Snowflake OCSPResponseFailureError / handshake stalls : Root cause: a corporate proxy intercepting TLS or a stale OCSP cache while ocsp_fail_open=False. Fix: route through the dedicated egress proxy via proxy_host/proxy_port with a pinned CA bundle. Do not switch to ocsp_fail_open=True to “unblock” a deadline — that silently accepts unverifiable certificates for PII in transit.

VARIANT rows arrive as escaped strings instead of parsed objects : Root cause: double-encoding — the JSON string is inserted into VARIANT without a PARSE_JSON on load. Fix: wrap the serialized payload with PARSE_JSON(%s) in the insert statement, or bind it through a TO_VARIANT(PARSE_JSON(...)) expression so Snowflake stores structured data, not a string literal.

Schema-drift gate fires on a legitimately new column : Root cause: a benign additive change in Postgres that Snowflake has not yet mirrored. Fix: apply the DDL to Snowflake first (schema-first migration), then re-run discovery. Never lower max_drift_pct to 100 to force the sweep through — that defeats the manifest-completeness guarantee the Schema Validation Rules stage relies on.

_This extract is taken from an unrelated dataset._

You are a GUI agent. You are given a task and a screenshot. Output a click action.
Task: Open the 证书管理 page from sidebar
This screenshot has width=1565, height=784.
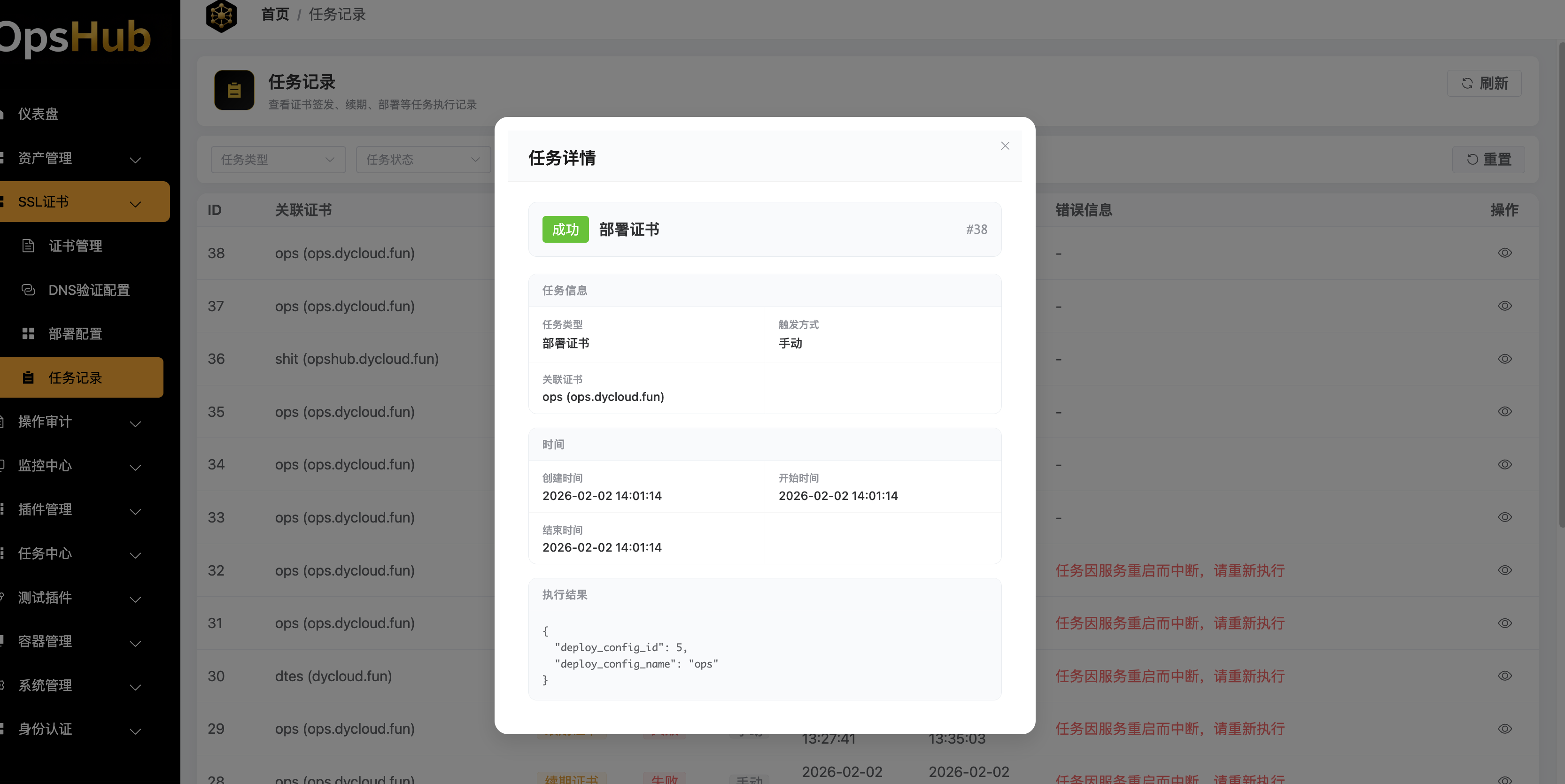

Silent truncation of nested PII arrays : Root cause: a non-native type hit json.dumps before reaching DSRSerializer, raising deep in a comprehension and dropping the row. Fix: route the row and its error metadata to the dead-letter queue with a compliance_gate_violation metric rather than swallowing the exception; the missing subject data would otherwise never surface until an audit.